邱二嫂已经有了一男一女两个孩子,邱小麦排行老三。这第三胎就像早晨母鸡窝里的一只蛋,没有得到重视,更谈不上什么惊喜。邱二嫂怀胎十月,正常照顾一家子的吃喝拉撒,正常下地干活。
“叫个啥名?”邱二嫂看着刚出生的女娃正在津津有味地咬着自己的手指。“叫小麦吧,”一旁的男人微蹙了一下眉头,“来的真不是时候,大忙的季节……”
邱小麦的父亲邱建国在镇政府工作,虽然不是领导,但是在村子里也算是呼风唤雨的人物,“吃商品粮”那可是让人羡煞的“金饭碗”。
邱小麦家西面住着一户李姓邻居,家里有一儿一女,儿子和邱小麦年龄相仿。邱小麦的哥哥经常和这个男孩一起“弹溜蛋”。
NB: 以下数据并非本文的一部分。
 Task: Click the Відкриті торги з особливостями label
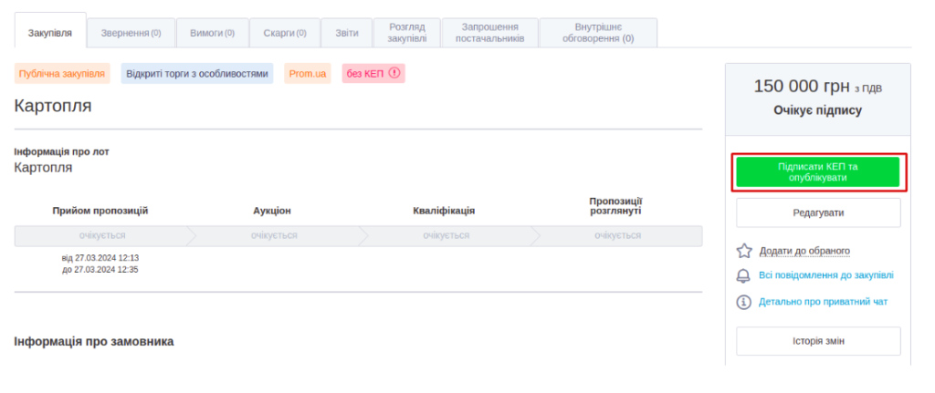[x=197, y=74]
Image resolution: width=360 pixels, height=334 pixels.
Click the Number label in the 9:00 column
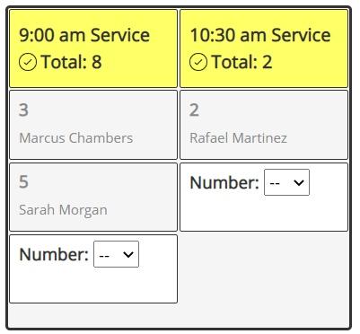[54, 254]
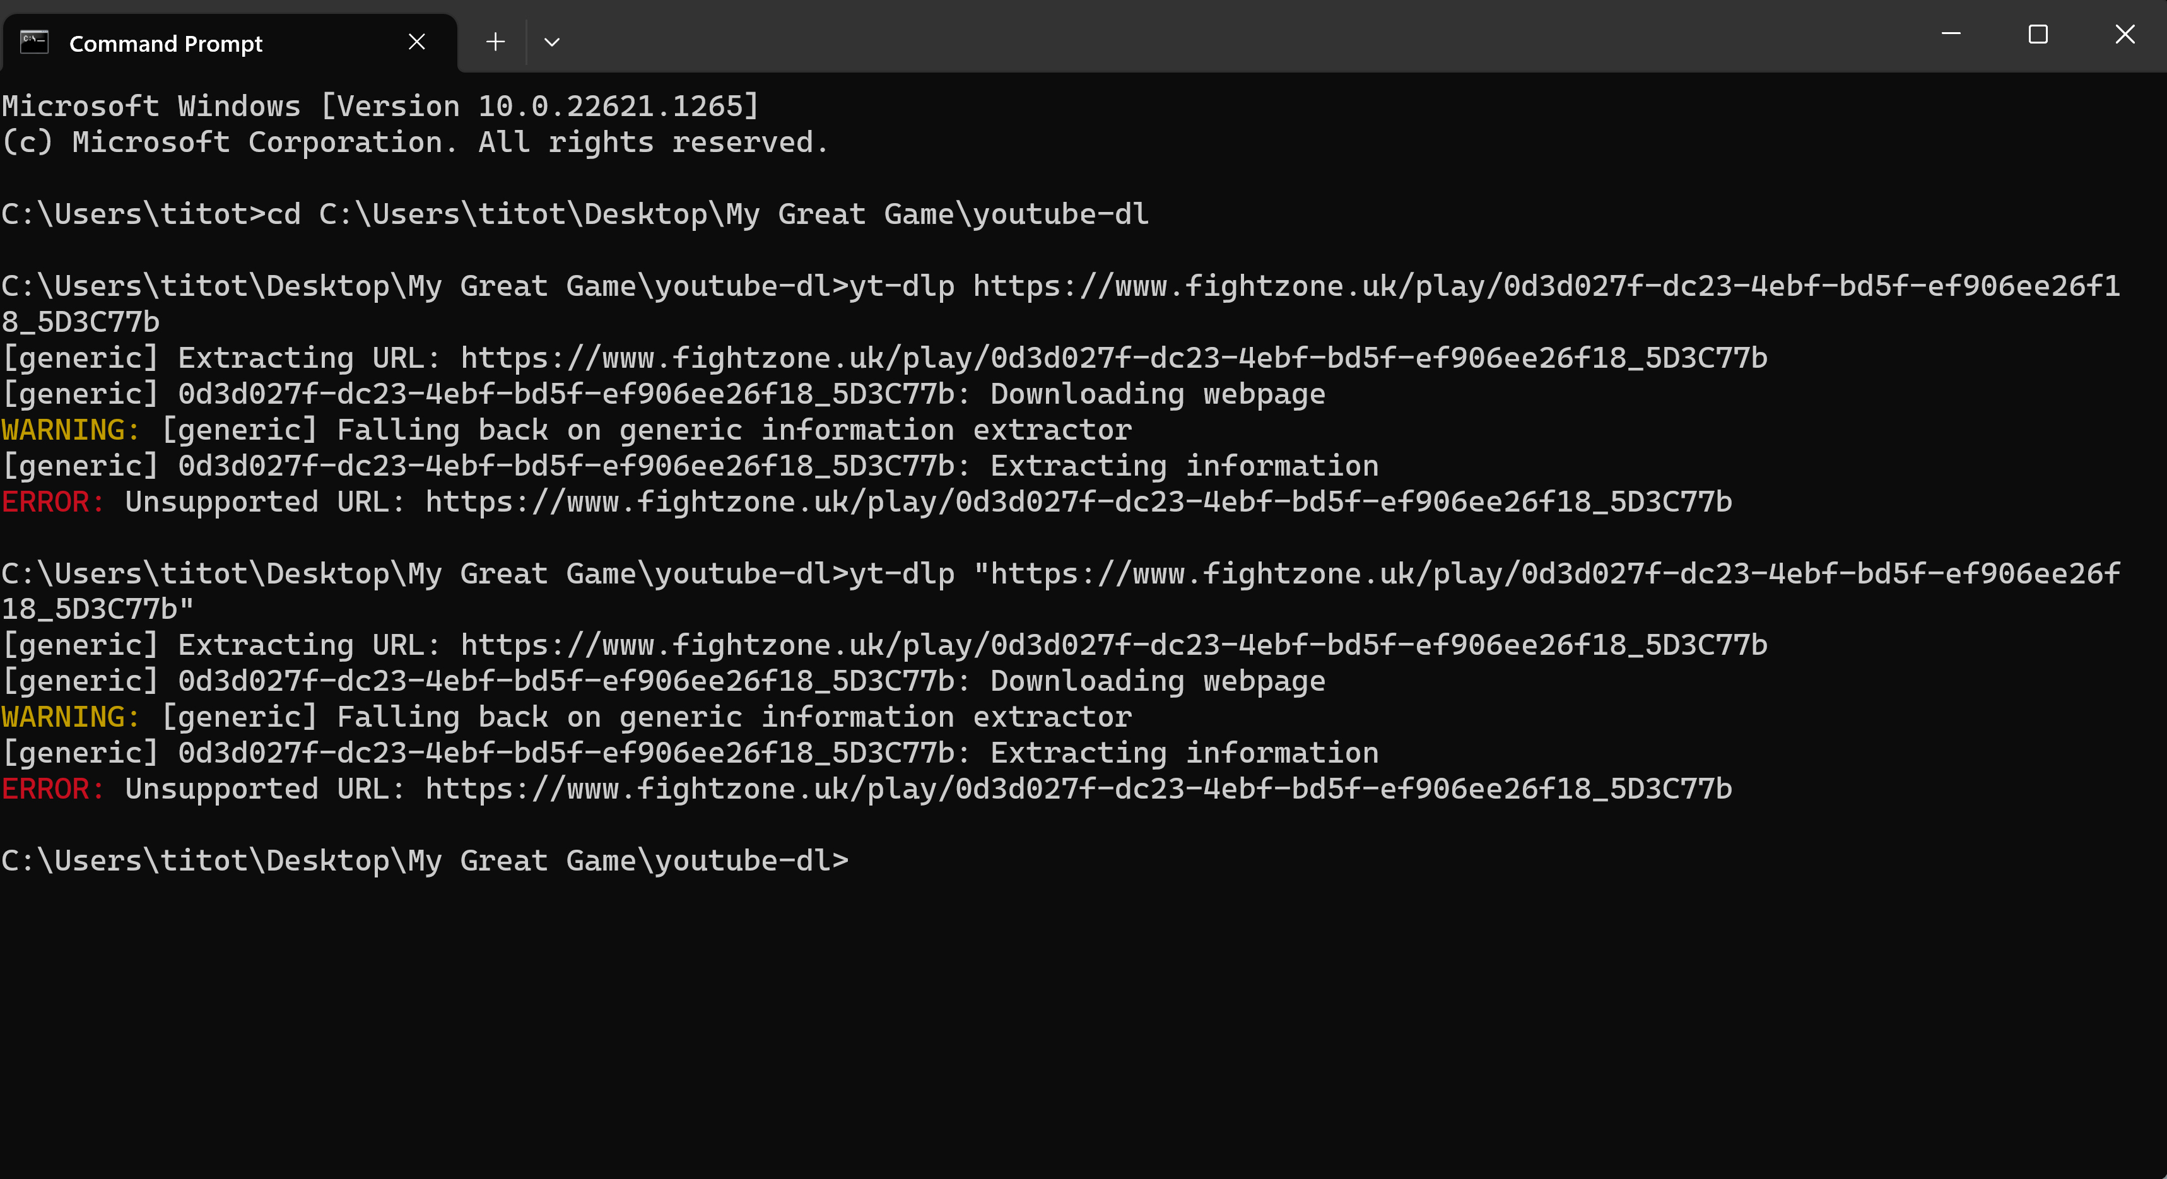
Task: Click the Microsoft Windows version line
Action: (x=380, y=107)
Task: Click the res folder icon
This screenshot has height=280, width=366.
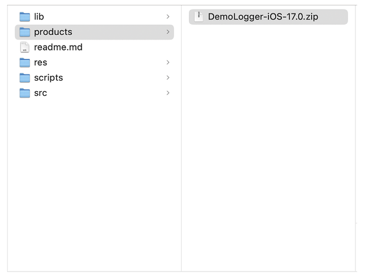Action: [25, 63]
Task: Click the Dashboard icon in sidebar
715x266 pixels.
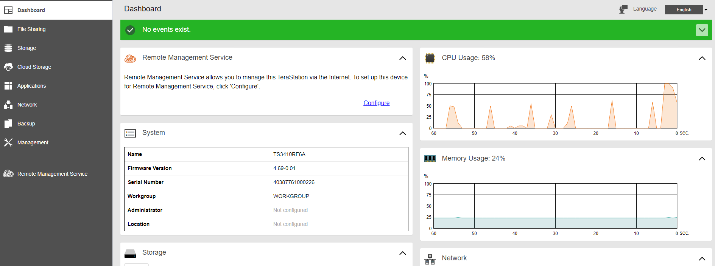Action: tap(8, 10)
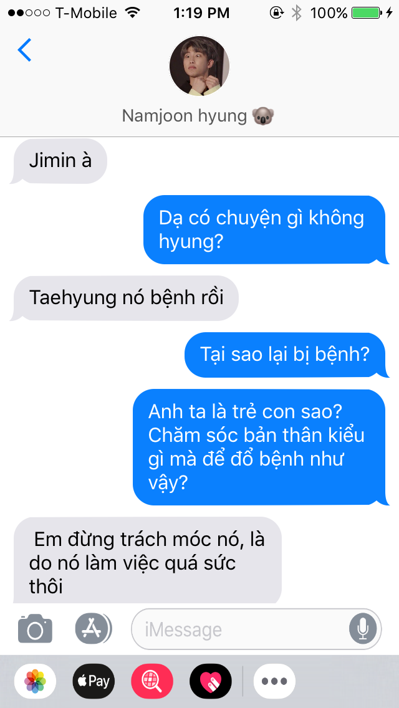Viewport: 399px width, 708px height.
Task: Open the red globe search app
Action: pyautogui.click(x=152, y=681)
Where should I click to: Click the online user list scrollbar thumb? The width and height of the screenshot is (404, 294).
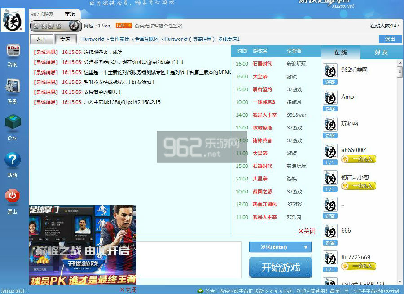click(400, 72)
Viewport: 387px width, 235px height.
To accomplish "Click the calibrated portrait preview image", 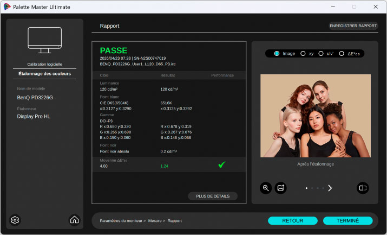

“你耍赖,你根本没有打到,还我溜蛋!”那个叫毛蛋的男孩哭了起来,他本来就脏兮兮的小脸被鼻涕眼泪搅拌以后,又被他两只趴在地上玩溜蛋的手来回抹擦一番,活脱脱变成了一个黑猴子。邱小麦不玩这个游戏,她嫌脏,她今天穿着一条新裙子,这是舅舅去上海出差给她带回来的!邱小麦的哥哥不予理睬,继续和别的孩子玩游戏,恃强凌弱是他一贯的作风。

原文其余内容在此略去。